STUDY MATERIAL ->
- - - -

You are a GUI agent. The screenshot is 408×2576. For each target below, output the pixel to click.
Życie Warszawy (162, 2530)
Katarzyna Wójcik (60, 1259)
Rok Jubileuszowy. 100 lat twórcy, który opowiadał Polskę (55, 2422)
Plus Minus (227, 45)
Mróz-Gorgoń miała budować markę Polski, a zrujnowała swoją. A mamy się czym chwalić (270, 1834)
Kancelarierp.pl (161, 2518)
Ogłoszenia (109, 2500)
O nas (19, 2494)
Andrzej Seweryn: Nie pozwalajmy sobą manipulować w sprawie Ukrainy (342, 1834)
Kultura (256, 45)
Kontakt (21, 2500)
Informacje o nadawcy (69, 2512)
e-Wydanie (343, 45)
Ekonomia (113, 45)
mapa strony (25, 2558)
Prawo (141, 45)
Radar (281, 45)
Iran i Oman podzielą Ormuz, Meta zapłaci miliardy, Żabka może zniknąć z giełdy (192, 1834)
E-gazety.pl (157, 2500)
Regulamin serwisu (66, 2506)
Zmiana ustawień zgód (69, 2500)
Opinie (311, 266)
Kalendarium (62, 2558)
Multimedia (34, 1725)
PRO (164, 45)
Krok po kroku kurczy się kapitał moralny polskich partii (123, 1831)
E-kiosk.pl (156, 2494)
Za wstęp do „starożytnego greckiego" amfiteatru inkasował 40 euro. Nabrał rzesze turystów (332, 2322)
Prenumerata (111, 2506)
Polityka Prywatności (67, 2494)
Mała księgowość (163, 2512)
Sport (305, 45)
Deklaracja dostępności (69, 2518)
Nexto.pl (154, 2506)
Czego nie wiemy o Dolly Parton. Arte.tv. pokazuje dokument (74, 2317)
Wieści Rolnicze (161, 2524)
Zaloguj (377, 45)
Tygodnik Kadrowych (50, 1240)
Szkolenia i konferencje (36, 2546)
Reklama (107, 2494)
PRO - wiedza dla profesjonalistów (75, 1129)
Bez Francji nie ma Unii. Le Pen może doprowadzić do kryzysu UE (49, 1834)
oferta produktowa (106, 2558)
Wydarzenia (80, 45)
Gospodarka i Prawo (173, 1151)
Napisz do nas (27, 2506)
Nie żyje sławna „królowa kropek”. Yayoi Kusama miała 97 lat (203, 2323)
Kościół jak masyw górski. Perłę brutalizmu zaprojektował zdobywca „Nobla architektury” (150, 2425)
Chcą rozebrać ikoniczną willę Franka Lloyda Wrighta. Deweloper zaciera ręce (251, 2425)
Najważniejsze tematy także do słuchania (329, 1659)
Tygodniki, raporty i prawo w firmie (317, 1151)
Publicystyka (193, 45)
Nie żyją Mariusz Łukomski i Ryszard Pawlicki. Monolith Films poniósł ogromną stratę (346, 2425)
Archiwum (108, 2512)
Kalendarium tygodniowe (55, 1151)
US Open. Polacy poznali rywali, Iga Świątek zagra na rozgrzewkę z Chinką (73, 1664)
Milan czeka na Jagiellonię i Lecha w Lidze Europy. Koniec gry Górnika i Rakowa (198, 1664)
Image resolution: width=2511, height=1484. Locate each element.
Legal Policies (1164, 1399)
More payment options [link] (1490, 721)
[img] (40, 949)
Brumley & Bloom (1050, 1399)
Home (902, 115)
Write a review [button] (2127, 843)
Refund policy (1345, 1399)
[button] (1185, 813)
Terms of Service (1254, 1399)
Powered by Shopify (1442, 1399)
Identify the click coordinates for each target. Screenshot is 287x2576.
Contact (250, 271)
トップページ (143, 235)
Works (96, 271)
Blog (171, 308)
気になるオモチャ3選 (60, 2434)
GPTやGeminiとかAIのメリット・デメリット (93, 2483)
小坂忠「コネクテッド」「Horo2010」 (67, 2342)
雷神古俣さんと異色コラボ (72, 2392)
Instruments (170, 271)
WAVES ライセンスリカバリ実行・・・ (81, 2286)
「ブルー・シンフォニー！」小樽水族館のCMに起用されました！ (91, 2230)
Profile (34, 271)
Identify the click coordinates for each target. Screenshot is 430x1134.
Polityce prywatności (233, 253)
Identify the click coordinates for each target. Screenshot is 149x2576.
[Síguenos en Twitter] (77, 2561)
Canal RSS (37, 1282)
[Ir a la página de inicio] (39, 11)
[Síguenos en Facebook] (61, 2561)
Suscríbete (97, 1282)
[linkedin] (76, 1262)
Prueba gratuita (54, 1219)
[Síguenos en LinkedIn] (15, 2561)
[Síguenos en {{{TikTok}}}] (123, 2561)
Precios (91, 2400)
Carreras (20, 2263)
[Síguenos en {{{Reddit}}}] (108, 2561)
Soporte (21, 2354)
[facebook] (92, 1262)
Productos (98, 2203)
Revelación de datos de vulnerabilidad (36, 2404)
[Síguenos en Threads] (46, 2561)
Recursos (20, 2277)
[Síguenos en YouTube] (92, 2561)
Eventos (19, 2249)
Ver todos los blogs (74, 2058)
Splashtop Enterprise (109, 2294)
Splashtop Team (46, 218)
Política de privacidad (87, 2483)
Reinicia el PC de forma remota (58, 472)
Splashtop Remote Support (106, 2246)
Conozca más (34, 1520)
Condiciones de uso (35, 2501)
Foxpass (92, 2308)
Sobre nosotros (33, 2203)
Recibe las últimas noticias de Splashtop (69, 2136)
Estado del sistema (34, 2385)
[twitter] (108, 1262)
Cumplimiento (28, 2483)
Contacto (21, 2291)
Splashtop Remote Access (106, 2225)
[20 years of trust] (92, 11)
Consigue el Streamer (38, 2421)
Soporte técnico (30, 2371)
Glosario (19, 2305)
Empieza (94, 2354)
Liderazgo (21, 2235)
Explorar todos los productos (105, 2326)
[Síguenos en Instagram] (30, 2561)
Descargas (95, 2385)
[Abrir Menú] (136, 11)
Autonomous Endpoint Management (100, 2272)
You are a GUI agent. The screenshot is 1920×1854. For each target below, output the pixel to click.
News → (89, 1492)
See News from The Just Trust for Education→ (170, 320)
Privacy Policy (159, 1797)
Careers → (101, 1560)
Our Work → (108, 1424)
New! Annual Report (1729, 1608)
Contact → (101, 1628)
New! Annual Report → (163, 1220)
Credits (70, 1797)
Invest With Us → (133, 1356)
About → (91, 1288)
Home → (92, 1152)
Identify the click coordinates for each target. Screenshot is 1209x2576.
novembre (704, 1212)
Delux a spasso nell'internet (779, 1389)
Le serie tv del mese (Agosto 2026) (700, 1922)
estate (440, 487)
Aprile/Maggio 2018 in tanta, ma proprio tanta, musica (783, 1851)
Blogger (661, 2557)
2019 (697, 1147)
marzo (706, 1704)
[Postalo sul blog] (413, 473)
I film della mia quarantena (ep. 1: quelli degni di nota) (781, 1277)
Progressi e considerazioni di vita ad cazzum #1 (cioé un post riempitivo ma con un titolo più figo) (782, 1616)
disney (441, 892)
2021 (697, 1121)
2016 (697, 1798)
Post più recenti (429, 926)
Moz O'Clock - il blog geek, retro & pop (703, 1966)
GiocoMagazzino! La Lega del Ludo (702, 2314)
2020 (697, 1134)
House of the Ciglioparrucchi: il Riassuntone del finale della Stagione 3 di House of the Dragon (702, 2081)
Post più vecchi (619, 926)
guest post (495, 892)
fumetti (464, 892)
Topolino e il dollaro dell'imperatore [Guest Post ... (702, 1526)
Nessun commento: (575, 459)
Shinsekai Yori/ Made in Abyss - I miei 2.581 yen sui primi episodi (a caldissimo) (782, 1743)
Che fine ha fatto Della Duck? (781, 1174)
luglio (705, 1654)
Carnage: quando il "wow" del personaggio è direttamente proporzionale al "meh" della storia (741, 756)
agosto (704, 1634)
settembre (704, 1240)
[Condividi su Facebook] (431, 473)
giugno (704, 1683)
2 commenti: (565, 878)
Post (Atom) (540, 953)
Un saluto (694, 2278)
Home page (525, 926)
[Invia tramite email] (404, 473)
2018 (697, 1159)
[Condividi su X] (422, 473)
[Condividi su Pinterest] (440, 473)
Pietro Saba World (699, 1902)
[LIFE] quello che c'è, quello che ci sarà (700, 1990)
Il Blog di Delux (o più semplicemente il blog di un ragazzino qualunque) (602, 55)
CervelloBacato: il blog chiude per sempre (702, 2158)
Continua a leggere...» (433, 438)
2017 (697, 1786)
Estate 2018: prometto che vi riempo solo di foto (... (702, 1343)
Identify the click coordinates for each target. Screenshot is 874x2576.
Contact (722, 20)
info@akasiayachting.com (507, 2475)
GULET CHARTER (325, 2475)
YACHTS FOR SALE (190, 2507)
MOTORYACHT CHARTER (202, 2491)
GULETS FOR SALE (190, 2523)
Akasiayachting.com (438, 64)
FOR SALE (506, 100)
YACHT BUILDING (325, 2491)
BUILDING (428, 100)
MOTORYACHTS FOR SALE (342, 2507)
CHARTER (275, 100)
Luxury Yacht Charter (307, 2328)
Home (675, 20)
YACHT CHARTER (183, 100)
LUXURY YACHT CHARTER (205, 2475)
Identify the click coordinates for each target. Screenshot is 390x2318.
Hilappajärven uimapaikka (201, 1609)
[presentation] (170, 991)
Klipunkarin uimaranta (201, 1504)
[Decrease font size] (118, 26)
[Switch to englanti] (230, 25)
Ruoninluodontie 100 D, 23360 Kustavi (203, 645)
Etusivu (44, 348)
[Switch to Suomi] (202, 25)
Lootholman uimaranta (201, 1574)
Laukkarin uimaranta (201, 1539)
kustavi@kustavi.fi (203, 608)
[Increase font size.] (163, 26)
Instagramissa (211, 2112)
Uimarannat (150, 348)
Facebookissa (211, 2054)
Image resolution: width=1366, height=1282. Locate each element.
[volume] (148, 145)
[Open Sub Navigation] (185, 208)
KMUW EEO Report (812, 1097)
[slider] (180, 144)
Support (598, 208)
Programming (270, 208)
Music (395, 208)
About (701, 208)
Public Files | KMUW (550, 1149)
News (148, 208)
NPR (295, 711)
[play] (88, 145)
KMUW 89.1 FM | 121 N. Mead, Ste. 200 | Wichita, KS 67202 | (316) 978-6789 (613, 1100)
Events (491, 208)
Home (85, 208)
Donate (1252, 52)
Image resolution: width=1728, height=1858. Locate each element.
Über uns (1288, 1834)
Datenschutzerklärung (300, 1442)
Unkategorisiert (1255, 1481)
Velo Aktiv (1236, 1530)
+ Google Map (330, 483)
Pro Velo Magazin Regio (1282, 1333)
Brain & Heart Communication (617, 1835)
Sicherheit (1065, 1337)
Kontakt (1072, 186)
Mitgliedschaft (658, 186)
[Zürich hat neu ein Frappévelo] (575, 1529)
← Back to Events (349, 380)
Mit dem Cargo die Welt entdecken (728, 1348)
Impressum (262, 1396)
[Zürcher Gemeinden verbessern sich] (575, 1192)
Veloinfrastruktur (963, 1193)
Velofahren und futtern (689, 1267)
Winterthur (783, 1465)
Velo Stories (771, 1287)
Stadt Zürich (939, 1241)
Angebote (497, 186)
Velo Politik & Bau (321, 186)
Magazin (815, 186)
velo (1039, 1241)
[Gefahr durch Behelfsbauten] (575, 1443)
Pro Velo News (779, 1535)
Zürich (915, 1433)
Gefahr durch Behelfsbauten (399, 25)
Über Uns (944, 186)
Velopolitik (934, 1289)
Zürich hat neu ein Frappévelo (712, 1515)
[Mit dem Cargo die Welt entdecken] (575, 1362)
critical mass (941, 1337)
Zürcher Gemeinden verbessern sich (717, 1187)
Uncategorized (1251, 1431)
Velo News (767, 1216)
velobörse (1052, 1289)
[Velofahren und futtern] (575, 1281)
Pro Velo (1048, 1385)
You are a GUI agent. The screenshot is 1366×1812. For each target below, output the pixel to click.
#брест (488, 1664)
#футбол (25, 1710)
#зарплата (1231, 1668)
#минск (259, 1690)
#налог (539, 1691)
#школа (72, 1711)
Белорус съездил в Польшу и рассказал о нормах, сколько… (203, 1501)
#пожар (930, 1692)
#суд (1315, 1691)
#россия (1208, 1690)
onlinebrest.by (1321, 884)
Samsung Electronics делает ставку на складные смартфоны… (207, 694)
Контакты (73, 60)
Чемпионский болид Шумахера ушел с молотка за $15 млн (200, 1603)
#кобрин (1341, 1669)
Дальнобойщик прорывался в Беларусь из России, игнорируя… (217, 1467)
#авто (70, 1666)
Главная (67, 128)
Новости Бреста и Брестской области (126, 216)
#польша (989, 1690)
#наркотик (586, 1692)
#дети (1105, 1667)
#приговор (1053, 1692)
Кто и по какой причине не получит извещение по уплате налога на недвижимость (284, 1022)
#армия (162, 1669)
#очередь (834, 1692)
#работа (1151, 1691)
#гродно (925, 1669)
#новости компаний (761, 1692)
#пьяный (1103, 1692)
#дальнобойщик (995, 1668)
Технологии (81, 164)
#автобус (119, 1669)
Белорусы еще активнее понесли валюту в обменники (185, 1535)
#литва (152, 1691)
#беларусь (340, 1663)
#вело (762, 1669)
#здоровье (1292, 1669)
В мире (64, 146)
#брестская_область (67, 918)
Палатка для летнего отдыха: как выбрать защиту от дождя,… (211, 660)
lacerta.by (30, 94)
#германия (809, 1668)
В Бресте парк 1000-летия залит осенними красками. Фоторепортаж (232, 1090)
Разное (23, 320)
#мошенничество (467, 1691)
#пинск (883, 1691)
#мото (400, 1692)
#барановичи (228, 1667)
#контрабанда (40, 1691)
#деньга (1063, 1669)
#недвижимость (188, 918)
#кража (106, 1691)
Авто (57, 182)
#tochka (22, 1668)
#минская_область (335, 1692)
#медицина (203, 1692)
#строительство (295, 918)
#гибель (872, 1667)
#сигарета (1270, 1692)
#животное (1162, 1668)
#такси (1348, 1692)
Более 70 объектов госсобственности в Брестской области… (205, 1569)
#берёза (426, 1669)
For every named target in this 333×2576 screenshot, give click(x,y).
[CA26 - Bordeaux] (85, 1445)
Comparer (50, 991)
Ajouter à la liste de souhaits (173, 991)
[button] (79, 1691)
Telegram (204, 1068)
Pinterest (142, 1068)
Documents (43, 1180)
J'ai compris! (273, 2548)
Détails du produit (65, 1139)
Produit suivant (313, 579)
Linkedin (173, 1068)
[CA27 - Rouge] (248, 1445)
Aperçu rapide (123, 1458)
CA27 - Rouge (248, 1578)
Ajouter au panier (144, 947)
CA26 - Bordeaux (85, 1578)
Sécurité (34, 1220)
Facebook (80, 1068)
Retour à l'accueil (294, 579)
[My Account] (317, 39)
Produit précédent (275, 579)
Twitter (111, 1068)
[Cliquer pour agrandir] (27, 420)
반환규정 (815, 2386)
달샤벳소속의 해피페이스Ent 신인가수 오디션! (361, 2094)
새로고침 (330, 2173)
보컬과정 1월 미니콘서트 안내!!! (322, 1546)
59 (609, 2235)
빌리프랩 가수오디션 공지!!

- - - -

Repeat, character for character, the lines of the material above from the line with "#гибель (872, 1667)" through the line with "Ajouter au panier (144, 947)".

#гибель (872, 1667)
#сигарета (1270, 1692)
#животное (1162, 1668)
#такси (1348, 1692)
Более 70 объектов госсобственности в Брестской области… (205, 1569)
#берёза (426, 1669)
For every named target in this 333×2576 screenshot, give click(x,y).
[CA26 - Bordeaux] (85, 1445)
Comparer (50, 991)
Ajouter à la liste de souhaits (173, 991)
[button] (79, 1691)
Telegram (204, 1068)
Pinterest (142, 1068)
Documents (43, 1180)
J'ai compris! (273, 2548)
Détails du produit (65, 1139)
Produit suivant (313, 579)
Linkedin (173, 1068)
[CA27 - Rouge] (248, 1445)
Aperçu rapide (123, 1458)
CA27 - Rouge (248, 1578)
Ajouter au panier (144, 947)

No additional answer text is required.